The Search is Over Part 2

Which leads to the Eleventh Commandment: Thou shalt not defraud thyself.

Like I mentioned before, Naomi knew that although Boaz was willing to step in as Ruth's kinsman redeemer, there was the possibility of another man who was an even closer kinsman redeemer. Naomi wanted to protect Ruth from allowing her "heart to race ahead into disappointment in case the circumstances did not go as assumed."

Ditches of discontentment are where I have lived for far too long desperately clutching my supposedly innocent defrauding ways. It is so easy to be defrauded by guys, friends, and especially oneself if we are not alert to the ways this happens. Herein lies probably one of my greatest struggles, and one in which I will probably always battle. "Some women are so emotionally scarred from falling into such a ditch that it literally takes them years to recover and rediscover the capacity to trust any male in their life."

When I first read about "defrauding," I immediately thought that I don't really know what it is, but that doesn't happen to me. Oh how I didn't realize how wrong I was.

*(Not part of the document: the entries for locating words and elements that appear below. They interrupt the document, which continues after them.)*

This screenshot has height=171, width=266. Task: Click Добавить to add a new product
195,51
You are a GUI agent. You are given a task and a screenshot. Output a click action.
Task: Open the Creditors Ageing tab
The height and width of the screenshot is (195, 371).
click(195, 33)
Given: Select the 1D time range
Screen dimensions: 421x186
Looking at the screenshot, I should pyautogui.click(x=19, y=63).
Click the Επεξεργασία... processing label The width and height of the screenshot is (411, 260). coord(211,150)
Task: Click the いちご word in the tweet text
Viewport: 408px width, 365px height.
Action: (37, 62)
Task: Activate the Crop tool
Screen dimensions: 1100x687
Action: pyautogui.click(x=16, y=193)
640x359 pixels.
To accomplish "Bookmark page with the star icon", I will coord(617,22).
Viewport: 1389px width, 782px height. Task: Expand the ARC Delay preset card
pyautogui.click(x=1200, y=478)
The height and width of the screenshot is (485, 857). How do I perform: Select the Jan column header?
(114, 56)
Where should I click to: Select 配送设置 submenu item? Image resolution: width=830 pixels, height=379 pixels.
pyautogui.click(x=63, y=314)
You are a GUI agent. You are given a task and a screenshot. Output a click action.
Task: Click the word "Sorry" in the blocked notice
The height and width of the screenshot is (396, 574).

I have spent the majority of my life defrauding myself and never recognizing it for what it is. Bear with me as I give a little history. Once upon a time, there was this girl who befriended this boy. She basically committed herself to being whatever he needed ... a friend, a chauffeur, a mother-figure, a girl. She dropped everything for him, drove him everywhere, and gave him everything she had. Unfortunately for her, the boy only ever saw her as a friend. The girl has found the one-way ticket to the friend/mother zone where she lived. This however did not stop her from dreaming of the day that the boy would realize that she was the one he wanted to be with, that she was the one he cared for. The girl's lack of control over her imagination and "prenuptial fantasies" led her straight into deception and ultimately ruined the entire friendship. The boy and girl never recovered the friendship and are no more than strangers today.

An important method of limiting your own self-defrauding is through daily discipline over "prenuptial fantasies." Such fantasies may provide you an escape from monotonous reality, but these moments are dangerous. They will aggravate your struggle for contentment because they are not innocent daydreams, but an attack on your godly contentment. You may be so used to daily fantasies that you might not even realize when you begin daydreaming again about your prince. Often a single woman's struggle with contentment can be traced back to her fantasies more than to her frustrating circumstances. Just think for a moment about three words from Second Corinthians 10:5: "Casting down imaginations." Fantasizing about a future with a guy you have been watching in Sunday school or at word is nothing more than your very active imagination. What should you do when you start daydreaming about a guy you've never dated or even formally met? You must take your thoughts to Jesus and leave them in His capable hands. This daily discipline of taking your fantasies to Jesus is the foundation for your future as a contented woman, whether you are married or single. Right now they are just prenuptial fantasies, but when you are married, those fantasies about other men could continue. Lack of discipline in the area of "casting down imaginations" may result in self-defrauding and needless discontentment.

Again, very sorry for the long quote, but it seriously just smacked me right in the face. I can't even tell you how often I catch myself in these absurd daydreams which are ultimately defrauding my heart and my mind. There are far, far too many examples of how self-defrauding has wreaked havoc in my life and my heart for me to even begin sharing about them, but the important thing for me is to hand this over to God and be aware of situations that could cause me to fall into these ditches of discontentment.

It's no mystery that I am a very prideful person. If I am carrying something heavy and someone offers to take it for me or help, I will respectfully decline even if I need the help. I'm usually too prideful to admit that I need help, that I'm scared, that I'm hurting, or that I might just possibly fail at something. My pride is the #1 thing that keeps me from being as forward with my faith as I should be or stopping on the side of the road to offer someone a ride or even just doing something that God is telling me to do that is completely unexpected and not normal. Cue my pride. It has always been one of my greatest problems to overcome my stubborn pride, and once again, my pride has reared its ugly head. The basis of my discontentment falls on my ridiculous pride. My pride tells me that I deserve this. I deserve to have a husband, a family, a house, a career, and with this pride comes the idea that God must have messed up somewhere ... that He must have fallen asleep and forgotten to give me exactly what I deserve. I'm sure God would just love to give me a nice swift kick in the butt sometimes, and I can't say that I would blame Him. I have this prideful assumption that I am getting jipped out of the life that I deserve which leads to little ME arguing with big GOD about what is best. Who do I think I am? Seriously, I am basically discounting so many promises God has made me ... that He loves me, He has plans for me, He will carry me, He will protect me, He alone brings contentment.

"Exchange your pride for Jesus' strength so you may accept whatever assignment [God] has for you from this moment forward."